Calculate Expected Value of Negative Binomial
The negative binomial distribution is a probability distribution that models the number of trials needed to achieve a given number of successes. The expected value of a negative binomial distribution represents the average number of trials required to achieve a specified number of successes.
What is Negative Binomial Distribution?
The negative binomial distribution is a discrete probability distribution that describes the number of trials needed to achieve a given number of successes in repeated, independent Bernoulli trials. It's an extension of the geometric distribution, which models the number of trials needed to achieve the first success.
Key characteristics of the negative binomial distribution:
- Models the number of trials until a specified number of successes (r)
- Has two parameters: probability of success (p) and number of successes (r)
- Right-skewed distribution
- Used in quality control, reliability engineering, and other fields
The negative binomial distribution differs from the binomial distribution, which models the number of successes in a fixed number of trials.
Expected Value Formula
The expected value (mean) of a negative binomial distribution is calculated using the following formula:
E[X] = r / p
Where:
- E[X] is the expected value
- r is the number of successes
- p is the probability of success on an individual trial
This formula shows that the expected number of trials needed to achieve r successes is simply the number of successes divided by the probability of success in each trial.
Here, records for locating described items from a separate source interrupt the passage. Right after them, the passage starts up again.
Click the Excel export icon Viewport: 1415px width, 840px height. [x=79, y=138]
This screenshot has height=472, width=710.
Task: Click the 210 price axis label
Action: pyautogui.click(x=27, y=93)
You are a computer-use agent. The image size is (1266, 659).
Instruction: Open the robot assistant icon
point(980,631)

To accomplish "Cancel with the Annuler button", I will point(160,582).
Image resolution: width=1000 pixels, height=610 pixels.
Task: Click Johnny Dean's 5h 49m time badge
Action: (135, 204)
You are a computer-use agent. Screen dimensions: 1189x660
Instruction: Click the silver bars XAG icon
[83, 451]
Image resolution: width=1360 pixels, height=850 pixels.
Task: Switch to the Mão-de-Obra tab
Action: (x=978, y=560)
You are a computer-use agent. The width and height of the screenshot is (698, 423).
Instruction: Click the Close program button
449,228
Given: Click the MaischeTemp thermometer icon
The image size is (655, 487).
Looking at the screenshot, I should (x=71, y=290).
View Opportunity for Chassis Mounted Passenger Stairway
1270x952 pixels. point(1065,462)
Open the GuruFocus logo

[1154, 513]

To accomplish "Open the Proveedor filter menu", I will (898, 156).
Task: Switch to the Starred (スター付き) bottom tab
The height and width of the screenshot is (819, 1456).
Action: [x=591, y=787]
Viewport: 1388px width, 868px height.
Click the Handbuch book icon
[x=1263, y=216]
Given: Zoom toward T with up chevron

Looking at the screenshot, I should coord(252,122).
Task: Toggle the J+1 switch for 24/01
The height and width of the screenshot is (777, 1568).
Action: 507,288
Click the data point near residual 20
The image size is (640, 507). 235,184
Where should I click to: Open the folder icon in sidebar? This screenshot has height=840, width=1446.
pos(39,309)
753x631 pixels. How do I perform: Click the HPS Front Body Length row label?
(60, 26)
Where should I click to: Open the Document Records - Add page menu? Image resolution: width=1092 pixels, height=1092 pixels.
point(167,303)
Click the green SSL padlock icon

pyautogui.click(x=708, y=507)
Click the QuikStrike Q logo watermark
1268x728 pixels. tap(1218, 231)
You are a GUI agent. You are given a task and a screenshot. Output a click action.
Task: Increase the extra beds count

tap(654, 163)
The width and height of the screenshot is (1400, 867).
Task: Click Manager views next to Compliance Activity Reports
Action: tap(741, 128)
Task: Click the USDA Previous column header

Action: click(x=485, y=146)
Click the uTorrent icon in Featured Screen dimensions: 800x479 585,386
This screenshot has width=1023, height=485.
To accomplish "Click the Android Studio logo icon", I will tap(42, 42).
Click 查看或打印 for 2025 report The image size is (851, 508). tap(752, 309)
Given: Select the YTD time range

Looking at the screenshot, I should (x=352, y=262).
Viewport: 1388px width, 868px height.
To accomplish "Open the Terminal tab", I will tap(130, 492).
How to Calculate Expected Value
To calculate the expected value of a negative binomial distribution:
- Identify the number of successes (r) you're interested in
- Determine the probability of success (p) in each trial
- Divide the number of successes by the probability of success
For example, if you want to calculate the expected number of trials needed to achieve 5 successes with a 0.2 probability of success in each trial, you would calculate 5 / 0.2 = 25.
Example Calculation
Let's work through an example to calculate the expected value of a negative binomial distribution.
Scenario
A quality control inspector is examining products to find defective ones. The inspector knows that 10% of products are defective (p = 0.1). The inspector wants to find 15 defective products.
Calculation
Using the formula E[X] = r / p:
E[X] = 15 / 0.1 = 150
This means the inspector can expect to examine approximately 150 products to find 15 defective ones.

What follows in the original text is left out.